**Collected data**
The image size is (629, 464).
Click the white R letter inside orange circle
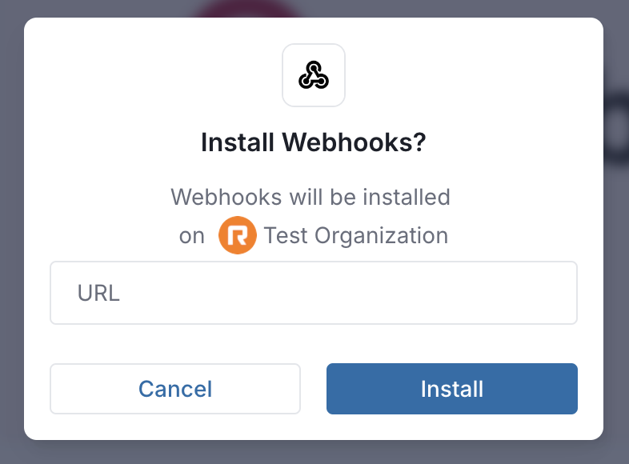(238, 235)
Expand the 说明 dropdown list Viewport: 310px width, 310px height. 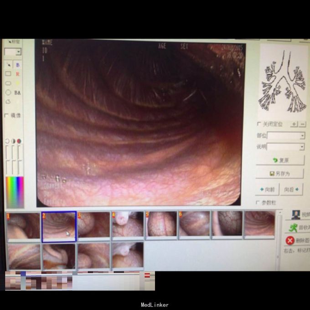302,147
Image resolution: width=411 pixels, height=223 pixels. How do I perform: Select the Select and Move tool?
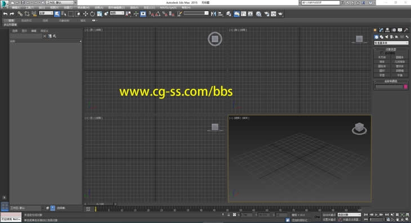click(x=85, y=14)
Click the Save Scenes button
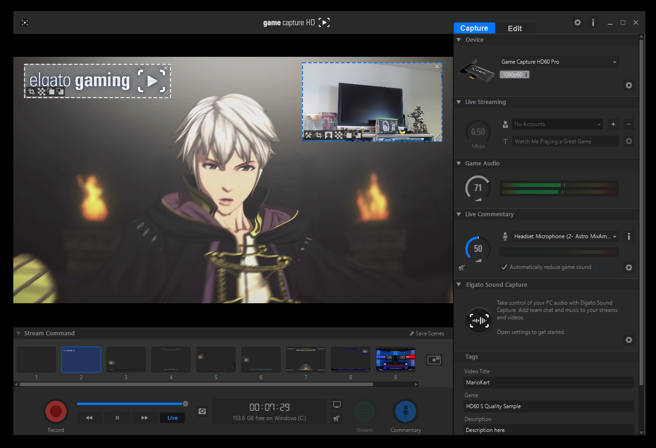 point(427,333)
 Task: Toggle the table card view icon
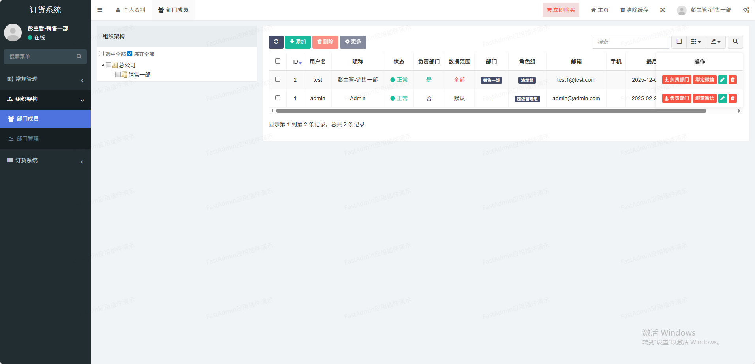679,42
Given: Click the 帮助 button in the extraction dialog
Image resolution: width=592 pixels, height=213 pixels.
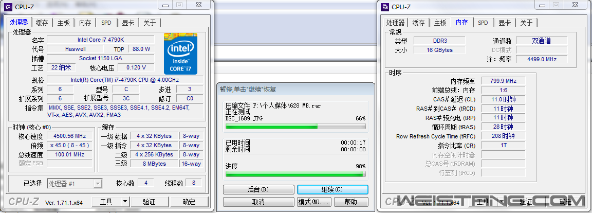Looking at the screenshot, I should pyautogui.click(x=351, y=202).
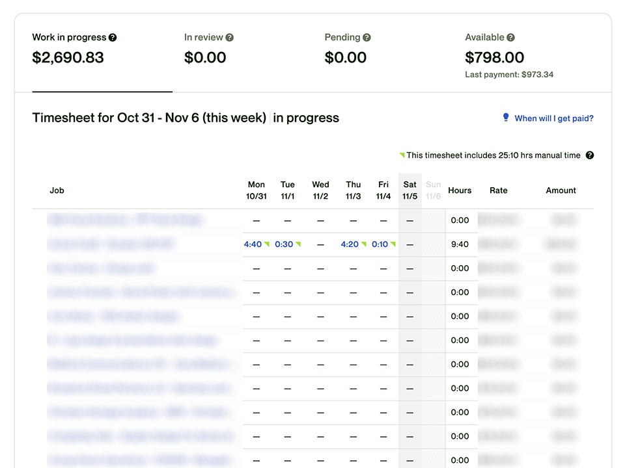Viewport: 625px width, 468px height.
Task: Select the Sat 11/5 column header
Action: [410, 190]
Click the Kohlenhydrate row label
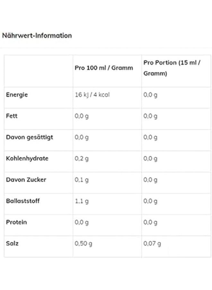This screenshot has height=290, width=212. click(27, 158)
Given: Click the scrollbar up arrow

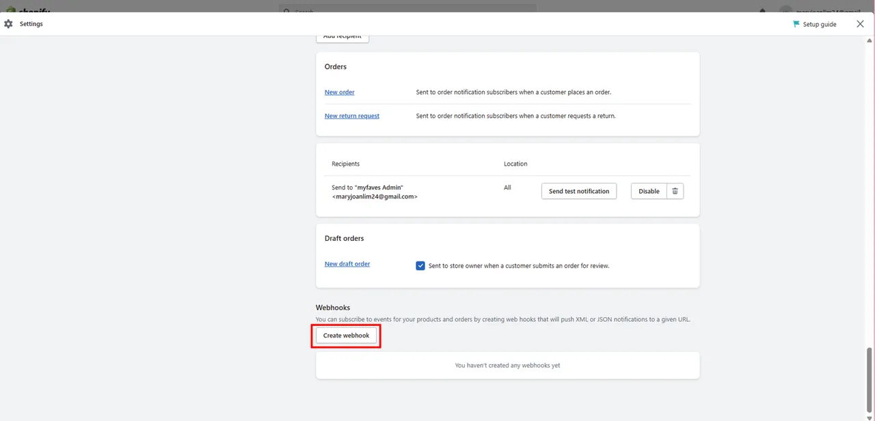Looking at the screenshot, I should click(870, 40).
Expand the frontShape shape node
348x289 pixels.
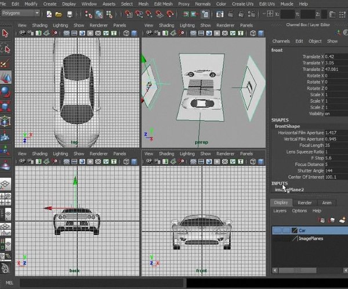click(288, 126)
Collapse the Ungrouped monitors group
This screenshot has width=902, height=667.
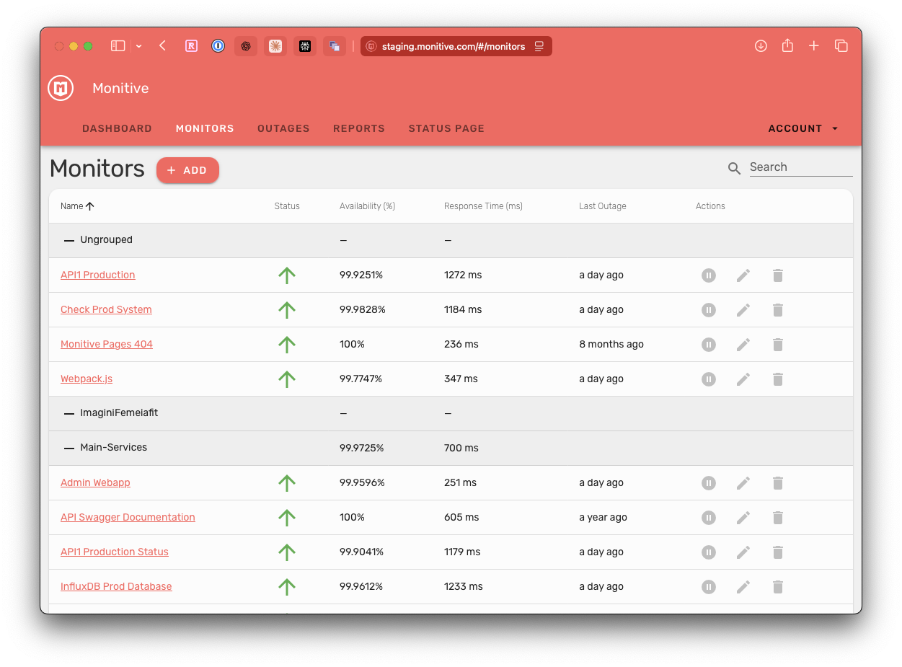(x=68, y=239)
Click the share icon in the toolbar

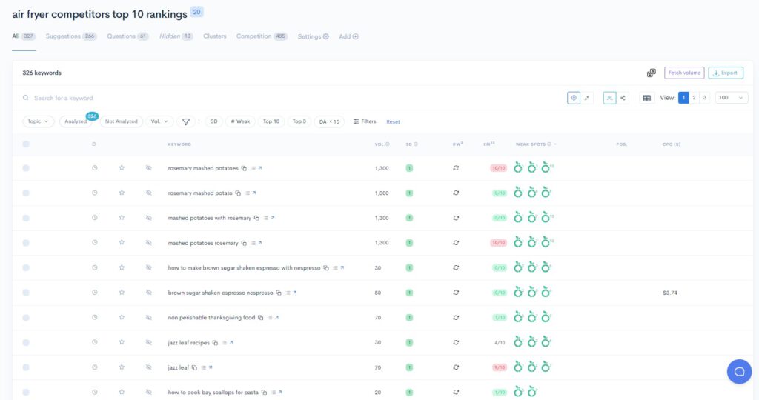click(623, 98)
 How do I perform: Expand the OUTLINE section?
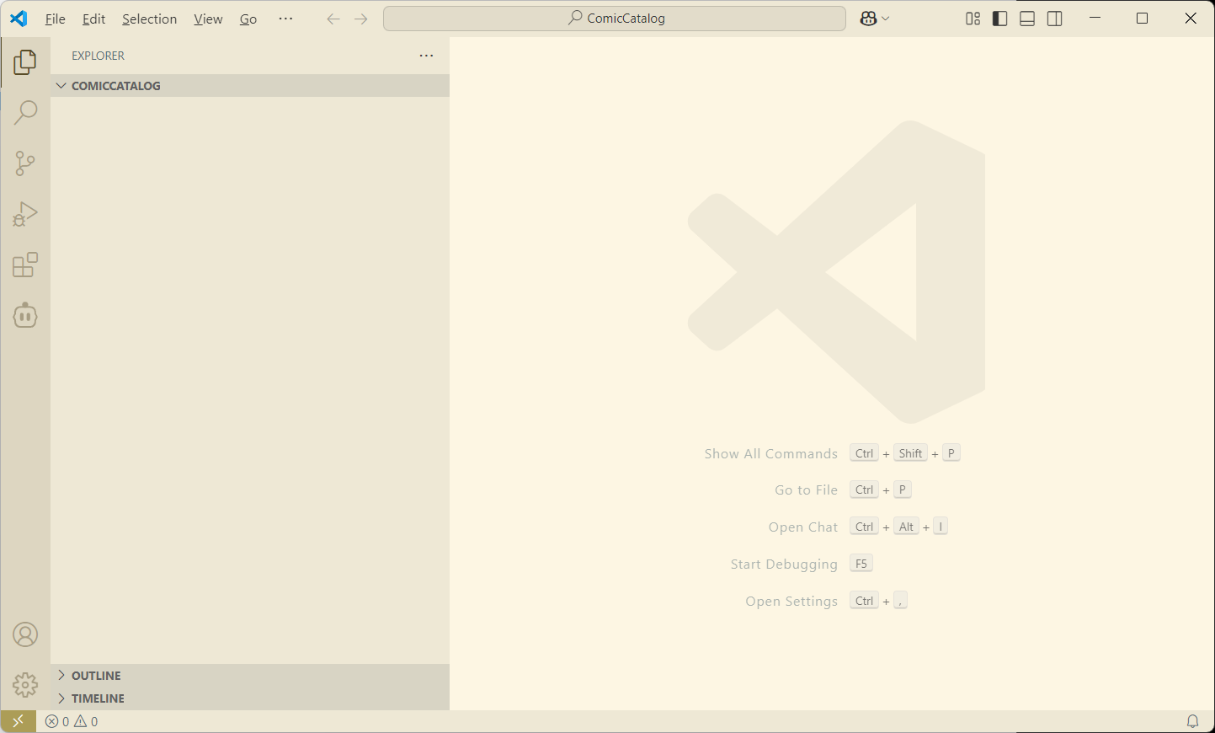96,676

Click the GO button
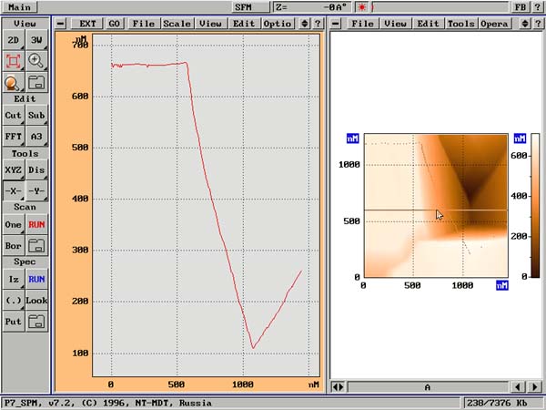click(114, 23)
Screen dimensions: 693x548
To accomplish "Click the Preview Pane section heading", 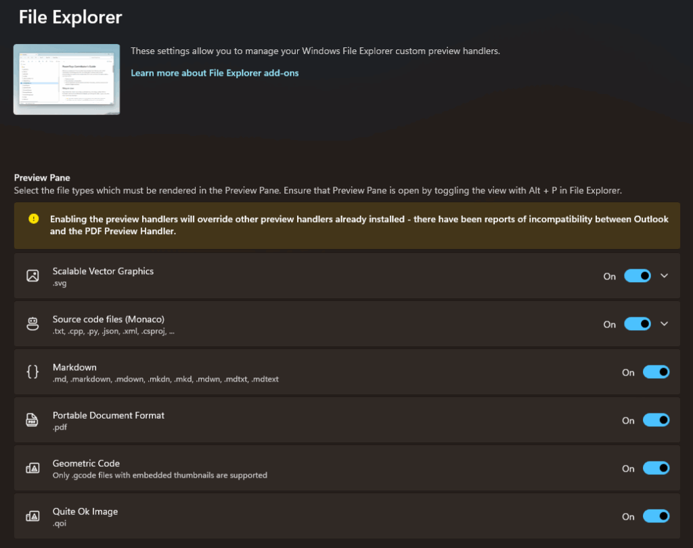I will coord(42,178).
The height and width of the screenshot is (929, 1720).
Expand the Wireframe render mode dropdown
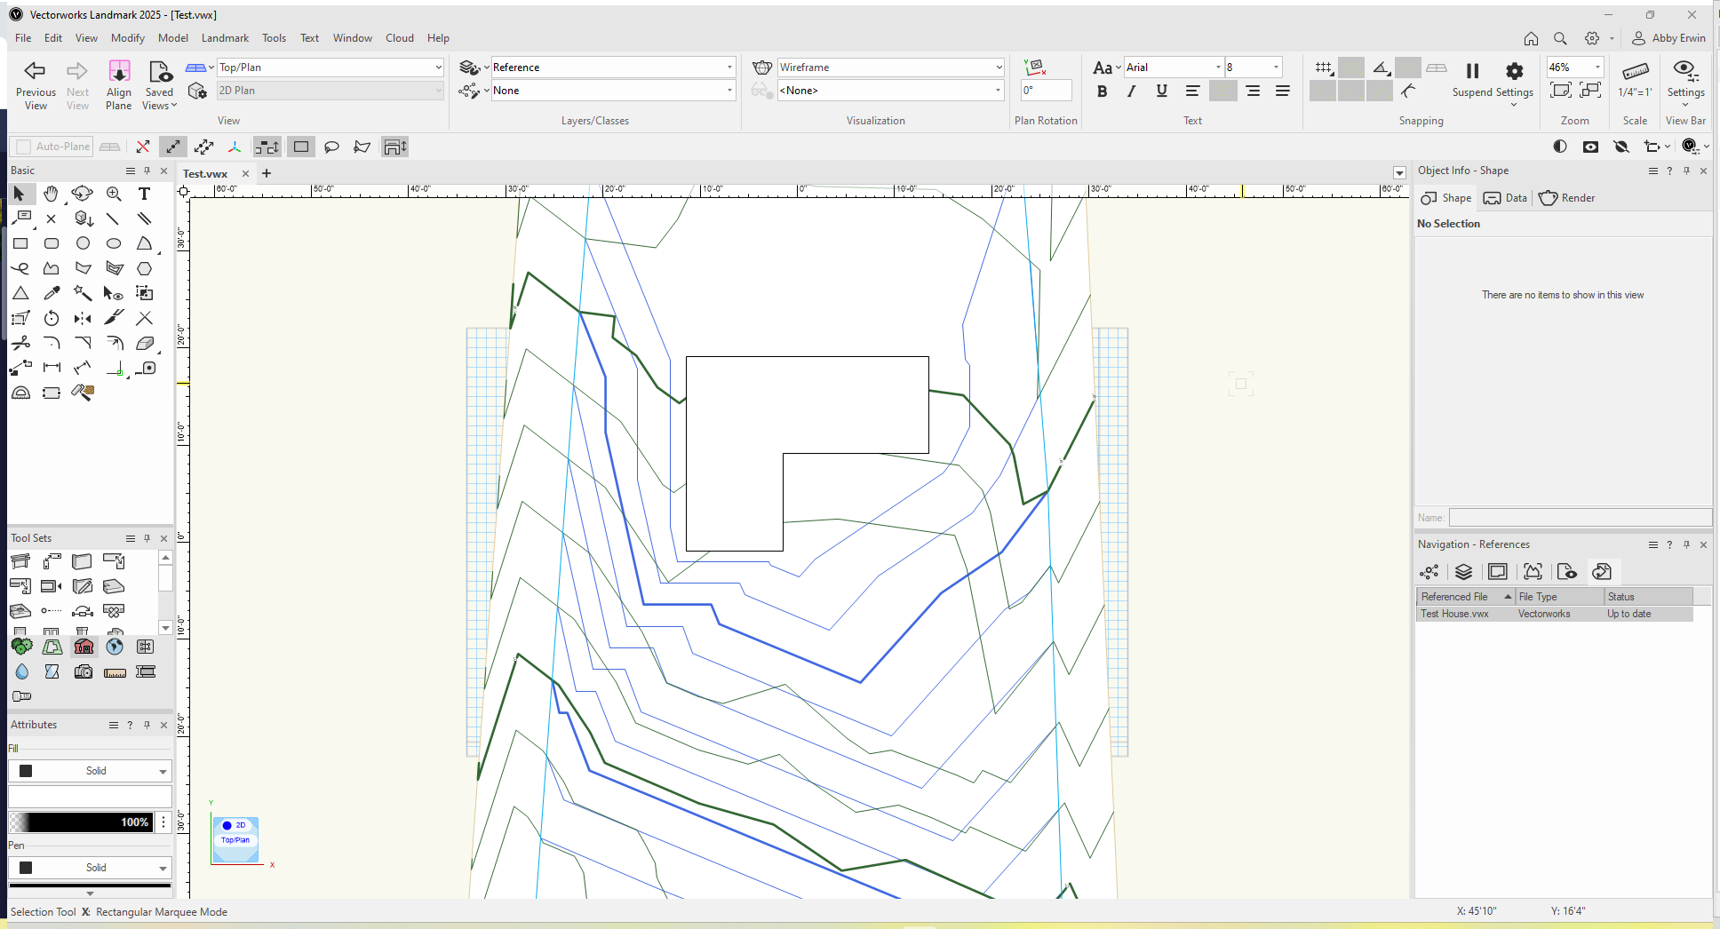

**What needs to be done**
Whatever pictures the records hold, omit them; give again exactly the lines from the one containing "348x289 pixels." through the one containing "Screen dimensions: 693x548".

**Final answer**
348x289 pixels.
click(288, 126)
Collapse the Ungrouped monitors group
This screenshot has width=902, height=667.
(x=68, y=239)
Click the share icon in the toolbar

click(623, 98)
 How do I perform: Expand the OUTLINE section?
96,676

Click the GO button
click(114, 23)
Screen dimensions: 693x548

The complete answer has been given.